If you travel west on Highway 11 between Highway 14 and the Georgia State line, you will certainly understand why this particular highway is called the Cherokee Scenic Highway. Small mountains, water features galore, forested areas, parks and unfortunately, many golf courses cover the landscape around what was once a Cherokee trading path. Traveling is usually slow due to pulp wood trucks, bass boats being towed to and from Lake Keowee, or “Sunday Drivers” sight seeing on a Wednesday. I am fortunate to have lived on Highway 11 for nearly thirty years. Even after all of this time, Linda Gail and I still like to explore around Highway 11, looking for pig trails that might lead us on an adventure. Sometimes you get what you ask for.

Late one Friday, in the spring of 2001, Linda Gail and I were enjoying the evening while driving west in her Mustang toward the setting sun. We had eaten at a local golf course called The Rock and had turned west toward the sun instead of east toward home. I felt this was somewhat symbolic as I had made the decision before the 2001 baseball season to retire from athletics and ride off into the sunset. As soon as the baseball season ended, I began to regret my decision. While Linda Gail and I rode west, top down with the wind in our face, we talked about our careers, shared stories about former players and friends and discussed what I was going to do with those free hours I had not had for twenty-eight years. I did not have a clue but knew I did not like the size of Linda Gail’s honey do list.

I have often joked that if you drive far enough on Highway 11 you will reach the end of the world. If you turn left at the end of the world, you will find yourself in Salem. It is less than one square mile of mostly … nothing. The city of Salem boasts a population of one hundred and thirty five people according to the 2010 Census. The area adjoining it, Tamassee, is an unincorporated area whose name in the Cherokee language means “Place of the Sunlight of God”. It was named for an old Cherokee village destroyed by Andrew Pickens in the late 1700’s. There are a few businesses, churches and homes clustered around Highway 130 and what is called Park Avenue. There is also a fire department to the east and area’s namesake Tamassee-Salem Middle and High School to the west. This is where we found ourselves on that Friday evening with the sun setting behind the hill that the school sat on. The symbolism had not gone un-noticed as I joked, “I know what I can do when I grow up. I’ll come be the athletic director at Tamassee-Salem. They don’t have football or soccer. How hard can it be?” I have since re-thought the silliness of that statement.
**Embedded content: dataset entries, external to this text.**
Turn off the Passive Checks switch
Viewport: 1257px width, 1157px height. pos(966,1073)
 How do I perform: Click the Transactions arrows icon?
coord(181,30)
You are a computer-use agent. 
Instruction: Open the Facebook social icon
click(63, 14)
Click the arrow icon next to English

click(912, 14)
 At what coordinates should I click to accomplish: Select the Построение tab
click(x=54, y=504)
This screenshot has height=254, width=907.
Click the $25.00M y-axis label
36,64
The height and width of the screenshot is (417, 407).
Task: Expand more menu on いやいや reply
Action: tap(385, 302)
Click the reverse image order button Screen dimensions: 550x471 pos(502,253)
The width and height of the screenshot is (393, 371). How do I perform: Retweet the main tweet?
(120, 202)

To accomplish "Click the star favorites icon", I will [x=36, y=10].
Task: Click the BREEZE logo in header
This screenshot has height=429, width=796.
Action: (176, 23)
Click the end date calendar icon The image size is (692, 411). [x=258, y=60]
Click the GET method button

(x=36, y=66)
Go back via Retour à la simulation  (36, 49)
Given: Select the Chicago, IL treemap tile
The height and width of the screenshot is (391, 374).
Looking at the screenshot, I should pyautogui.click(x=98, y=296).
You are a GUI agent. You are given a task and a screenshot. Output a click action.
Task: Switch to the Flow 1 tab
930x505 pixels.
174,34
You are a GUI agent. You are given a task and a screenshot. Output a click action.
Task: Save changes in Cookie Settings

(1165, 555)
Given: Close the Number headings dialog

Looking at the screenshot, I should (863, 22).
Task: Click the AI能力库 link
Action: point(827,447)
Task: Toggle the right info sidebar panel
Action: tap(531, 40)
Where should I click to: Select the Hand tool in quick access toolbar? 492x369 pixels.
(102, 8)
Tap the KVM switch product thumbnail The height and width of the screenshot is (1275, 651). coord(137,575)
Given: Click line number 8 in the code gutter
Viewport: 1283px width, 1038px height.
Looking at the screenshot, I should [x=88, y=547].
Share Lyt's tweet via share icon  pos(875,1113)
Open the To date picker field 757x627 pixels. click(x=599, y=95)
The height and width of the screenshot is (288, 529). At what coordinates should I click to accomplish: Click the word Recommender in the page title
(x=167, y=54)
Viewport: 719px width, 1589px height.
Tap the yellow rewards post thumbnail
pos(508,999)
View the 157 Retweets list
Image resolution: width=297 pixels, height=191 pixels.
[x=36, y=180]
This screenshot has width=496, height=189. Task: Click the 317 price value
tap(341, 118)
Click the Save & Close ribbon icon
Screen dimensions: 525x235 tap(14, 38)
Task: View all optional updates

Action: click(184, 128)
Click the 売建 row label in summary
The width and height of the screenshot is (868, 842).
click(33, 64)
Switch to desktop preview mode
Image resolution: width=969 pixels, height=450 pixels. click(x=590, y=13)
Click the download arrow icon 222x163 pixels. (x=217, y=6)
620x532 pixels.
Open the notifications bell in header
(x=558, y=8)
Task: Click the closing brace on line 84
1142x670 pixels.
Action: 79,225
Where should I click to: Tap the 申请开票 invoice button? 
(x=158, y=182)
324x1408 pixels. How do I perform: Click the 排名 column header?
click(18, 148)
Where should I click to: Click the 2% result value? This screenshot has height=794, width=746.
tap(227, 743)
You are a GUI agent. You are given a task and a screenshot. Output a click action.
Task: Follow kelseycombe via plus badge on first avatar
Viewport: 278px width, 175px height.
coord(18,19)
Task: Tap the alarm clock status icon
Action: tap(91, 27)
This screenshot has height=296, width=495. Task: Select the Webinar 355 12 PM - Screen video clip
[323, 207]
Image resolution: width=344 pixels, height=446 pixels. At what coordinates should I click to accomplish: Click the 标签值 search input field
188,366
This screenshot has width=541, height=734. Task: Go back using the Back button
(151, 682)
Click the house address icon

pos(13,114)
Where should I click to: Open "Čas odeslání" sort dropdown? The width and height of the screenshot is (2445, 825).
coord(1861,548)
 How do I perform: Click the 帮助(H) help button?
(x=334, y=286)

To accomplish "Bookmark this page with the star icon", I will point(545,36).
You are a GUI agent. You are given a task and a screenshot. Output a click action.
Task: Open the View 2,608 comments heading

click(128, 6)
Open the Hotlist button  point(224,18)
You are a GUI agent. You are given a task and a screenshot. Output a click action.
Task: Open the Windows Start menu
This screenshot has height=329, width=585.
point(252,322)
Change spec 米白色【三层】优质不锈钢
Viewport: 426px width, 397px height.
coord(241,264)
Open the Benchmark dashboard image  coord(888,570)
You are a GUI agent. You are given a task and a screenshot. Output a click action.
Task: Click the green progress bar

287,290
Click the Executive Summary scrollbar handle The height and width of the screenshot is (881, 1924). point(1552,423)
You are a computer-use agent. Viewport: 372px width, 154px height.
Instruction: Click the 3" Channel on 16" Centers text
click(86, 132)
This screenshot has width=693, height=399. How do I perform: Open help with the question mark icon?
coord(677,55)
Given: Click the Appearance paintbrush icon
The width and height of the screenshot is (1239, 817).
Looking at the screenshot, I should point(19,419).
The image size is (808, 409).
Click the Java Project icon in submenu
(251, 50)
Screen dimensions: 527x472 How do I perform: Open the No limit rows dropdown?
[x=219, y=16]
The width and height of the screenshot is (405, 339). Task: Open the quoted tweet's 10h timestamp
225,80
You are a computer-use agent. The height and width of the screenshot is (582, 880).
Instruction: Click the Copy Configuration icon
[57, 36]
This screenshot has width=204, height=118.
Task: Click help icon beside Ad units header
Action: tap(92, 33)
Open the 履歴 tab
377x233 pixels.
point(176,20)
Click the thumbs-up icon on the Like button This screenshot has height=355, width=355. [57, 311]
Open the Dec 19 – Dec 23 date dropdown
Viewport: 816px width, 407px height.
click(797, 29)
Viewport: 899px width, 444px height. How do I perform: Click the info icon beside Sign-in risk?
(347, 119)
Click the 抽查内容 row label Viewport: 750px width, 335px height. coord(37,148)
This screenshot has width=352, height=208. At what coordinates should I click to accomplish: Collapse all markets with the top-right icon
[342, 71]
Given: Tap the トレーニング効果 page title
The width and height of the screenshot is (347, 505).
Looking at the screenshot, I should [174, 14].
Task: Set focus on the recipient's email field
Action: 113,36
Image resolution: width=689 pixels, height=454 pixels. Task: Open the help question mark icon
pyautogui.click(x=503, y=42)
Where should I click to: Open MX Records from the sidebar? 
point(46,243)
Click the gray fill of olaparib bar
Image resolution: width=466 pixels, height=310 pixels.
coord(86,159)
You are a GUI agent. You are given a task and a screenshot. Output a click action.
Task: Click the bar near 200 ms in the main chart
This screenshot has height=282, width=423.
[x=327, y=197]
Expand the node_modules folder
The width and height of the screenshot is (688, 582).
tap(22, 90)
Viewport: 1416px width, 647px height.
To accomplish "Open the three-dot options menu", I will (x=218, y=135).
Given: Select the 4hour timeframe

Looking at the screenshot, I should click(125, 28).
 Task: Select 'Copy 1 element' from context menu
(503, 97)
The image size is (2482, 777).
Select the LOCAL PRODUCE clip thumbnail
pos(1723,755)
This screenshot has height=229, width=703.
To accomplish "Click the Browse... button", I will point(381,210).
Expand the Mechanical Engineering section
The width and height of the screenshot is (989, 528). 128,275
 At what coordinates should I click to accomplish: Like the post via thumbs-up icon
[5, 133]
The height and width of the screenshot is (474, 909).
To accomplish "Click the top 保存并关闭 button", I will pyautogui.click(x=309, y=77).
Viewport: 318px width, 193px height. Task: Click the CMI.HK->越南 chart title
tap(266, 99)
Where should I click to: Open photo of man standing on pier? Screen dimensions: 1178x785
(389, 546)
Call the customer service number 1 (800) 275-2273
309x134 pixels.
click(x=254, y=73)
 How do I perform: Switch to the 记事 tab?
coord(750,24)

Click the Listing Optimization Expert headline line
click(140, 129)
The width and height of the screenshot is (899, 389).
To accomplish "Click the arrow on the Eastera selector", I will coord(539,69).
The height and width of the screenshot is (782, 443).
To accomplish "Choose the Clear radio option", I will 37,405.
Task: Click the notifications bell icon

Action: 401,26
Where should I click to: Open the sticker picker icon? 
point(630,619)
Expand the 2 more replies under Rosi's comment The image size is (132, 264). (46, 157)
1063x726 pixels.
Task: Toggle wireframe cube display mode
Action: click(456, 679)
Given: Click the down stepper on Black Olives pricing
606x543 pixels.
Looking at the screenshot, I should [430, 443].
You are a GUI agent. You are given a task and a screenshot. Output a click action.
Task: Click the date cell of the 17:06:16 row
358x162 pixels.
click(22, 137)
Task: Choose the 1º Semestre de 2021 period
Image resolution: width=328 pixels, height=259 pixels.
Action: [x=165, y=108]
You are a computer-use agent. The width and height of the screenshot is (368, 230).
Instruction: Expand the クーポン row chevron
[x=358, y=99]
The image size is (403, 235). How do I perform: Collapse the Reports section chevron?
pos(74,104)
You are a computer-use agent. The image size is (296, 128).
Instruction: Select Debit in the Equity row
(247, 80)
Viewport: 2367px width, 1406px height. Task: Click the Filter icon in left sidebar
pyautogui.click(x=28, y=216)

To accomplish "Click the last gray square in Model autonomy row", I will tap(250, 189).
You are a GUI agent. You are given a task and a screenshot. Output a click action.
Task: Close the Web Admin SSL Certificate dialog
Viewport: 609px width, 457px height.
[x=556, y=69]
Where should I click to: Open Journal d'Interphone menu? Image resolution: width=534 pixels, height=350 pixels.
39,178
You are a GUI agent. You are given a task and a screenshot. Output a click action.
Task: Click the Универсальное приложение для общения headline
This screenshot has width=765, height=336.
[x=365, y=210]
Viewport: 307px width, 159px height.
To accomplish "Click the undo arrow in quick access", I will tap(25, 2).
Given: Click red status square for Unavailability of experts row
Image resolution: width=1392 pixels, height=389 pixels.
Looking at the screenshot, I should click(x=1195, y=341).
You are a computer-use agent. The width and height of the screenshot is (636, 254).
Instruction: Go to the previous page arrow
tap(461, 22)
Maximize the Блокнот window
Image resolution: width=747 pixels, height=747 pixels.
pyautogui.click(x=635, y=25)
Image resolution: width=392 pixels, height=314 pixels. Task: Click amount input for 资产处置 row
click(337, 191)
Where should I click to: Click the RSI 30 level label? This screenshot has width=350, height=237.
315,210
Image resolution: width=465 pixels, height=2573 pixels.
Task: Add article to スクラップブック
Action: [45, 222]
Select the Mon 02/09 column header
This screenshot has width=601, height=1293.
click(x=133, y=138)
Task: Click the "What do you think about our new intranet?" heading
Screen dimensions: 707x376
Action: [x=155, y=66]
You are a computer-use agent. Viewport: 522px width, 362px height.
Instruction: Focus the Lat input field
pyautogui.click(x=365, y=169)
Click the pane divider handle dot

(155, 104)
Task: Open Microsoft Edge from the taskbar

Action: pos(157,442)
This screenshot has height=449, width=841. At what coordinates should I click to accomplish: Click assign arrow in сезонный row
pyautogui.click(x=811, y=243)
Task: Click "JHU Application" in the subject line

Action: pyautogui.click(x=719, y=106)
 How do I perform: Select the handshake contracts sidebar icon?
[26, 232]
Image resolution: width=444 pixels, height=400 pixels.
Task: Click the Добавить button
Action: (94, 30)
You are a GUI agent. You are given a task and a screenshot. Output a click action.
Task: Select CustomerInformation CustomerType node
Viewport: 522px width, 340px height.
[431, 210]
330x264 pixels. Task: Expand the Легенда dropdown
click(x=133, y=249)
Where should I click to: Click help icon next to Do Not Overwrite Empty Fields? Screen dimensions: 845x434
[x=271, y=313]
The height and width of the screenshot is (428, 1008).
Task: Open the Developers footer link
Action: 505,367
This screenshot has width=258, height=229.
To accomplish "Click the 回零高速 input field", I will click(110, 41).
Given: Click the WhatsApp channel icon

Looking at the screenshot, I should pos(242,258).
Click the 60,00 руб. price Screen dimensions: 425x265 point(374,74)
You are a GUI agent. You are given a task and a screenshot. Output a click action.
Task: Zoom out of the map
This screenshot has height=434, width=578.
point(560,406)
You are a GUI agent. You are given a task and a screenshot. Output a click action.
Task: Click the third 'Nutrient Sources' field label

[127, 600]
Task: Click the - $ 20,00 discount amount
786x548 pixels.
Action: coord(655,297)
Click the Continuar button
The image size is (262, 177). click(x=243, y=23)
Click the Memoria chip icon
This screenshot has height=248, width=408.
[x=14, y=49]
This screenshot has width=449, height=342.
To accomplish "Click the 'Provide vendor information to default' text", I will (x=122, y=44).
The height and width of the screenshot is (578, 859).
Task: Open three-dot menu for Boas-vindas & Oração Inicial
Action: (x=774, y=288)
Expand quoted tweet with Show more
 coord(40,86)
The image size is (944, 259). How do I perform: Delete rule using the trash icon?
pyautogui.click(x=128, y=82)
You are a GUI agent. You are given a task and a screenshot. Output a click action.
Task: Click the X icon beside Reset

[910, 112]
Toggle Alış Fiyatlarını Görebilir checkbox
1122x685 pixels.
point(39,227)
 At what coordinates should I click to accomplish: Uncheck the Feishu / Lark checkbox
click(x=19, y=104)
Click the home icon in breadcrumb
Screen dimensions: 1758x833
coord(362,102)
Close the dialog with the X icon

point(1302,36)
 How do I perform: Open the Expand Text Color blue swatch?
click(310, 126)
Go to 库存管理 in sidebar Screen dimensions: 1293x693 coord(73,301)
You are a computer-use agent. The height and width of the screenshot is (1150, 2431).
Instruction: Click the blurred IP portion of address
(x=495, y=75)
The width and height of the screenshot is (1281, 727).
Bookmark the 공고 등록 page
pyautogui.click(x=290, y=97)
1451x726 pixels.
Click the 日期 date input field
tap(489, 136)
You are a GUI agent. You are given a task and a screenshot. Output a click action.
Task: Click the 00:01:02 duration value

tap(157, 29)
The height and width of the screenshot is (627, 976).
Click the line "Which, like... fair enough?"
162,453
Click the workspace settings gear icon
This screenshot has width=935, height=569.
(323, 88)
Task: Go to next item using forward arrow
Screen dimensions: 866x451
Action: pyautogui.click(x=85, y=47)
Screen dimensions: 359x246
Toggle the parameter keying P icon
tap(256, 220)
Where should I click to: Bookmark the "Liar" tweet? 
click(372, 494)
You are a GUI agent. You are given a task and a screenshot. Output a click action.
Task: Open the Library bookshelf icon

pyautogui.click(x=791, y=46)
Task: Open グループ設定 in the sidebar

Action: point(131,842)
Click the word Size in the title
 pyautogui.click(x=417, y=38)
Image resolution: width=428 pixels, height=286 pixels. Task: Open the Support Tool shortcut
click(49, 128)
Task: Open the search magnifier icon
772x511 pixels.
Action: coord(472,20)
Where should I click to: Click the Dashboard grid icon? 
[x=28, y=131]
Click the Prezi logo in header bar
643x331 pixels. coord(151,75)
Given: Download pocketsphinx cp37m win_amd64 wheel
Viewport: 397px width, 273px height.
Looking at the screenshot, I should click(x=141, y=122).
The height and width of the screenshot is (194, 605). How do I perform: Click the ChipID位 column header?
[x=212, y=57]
As I looked at a South Carolina sports website the next day, I found a classified advertisement for a baseball coach and social studies teacher at, you guessed it, Tamassee-Salem. Once I got over the tingle up and down my spine I began to feel a strong pull toward the setting sun. I am religious but not in a recognized way. Even though I was publically dunked into the Baptist Church where I still attend, I lean more toward the New Testament Evolutionary Church of Christ according to Don. I even throw in a little Buddhism to add seasoning and for heat would like to combine it with some of the pagan activities that I have read about. For some reason Linda Gail won’t let me.

I still could not deny the feeling that I was being called to Tamassee-Salem. Like a moth’s attraction to an open flame or a siren’s call, the tug was unmistakable and strong. I discussed my feelings with Linda Gail but did not come to any clear decision. Linda gave me her normal “Do what you want” advice. The following Monday I continued to battle the feeling that I was being pulled toward Tamassee-Salem and decided that during my planning period I would call and inquire about the position. The telephone call was … well, interesting. Mr. Bill Hines, Tamassee-Salem’s principal, could not figure out why I wanted to come to Tamassee-Salem after my successes at Riverside. After the third time of being asked “But why do you want to come HERE,” I responded, somewhat testily, “I don’t know that I do, that is what I am trying to find out.” In Bill’s defense, he thought that I had committed one of the two cardinal sins of teaching or coaching that will get you fired faster than your won-loss record; diddling where one should not diddle or spending money that was not yours to spend. When I took the job at Tamassee-Salem a lot of my coaching peers actually thought the same thing. They could not understand why I was walking away from a successful program for one that had not even attained mediocrity. I wasn’t sure either but I told Mr. Hines that I was still a teacher in good standing at Riverside and gave him permission to call to confirm it. The next day he called back and invited me to come for an interview.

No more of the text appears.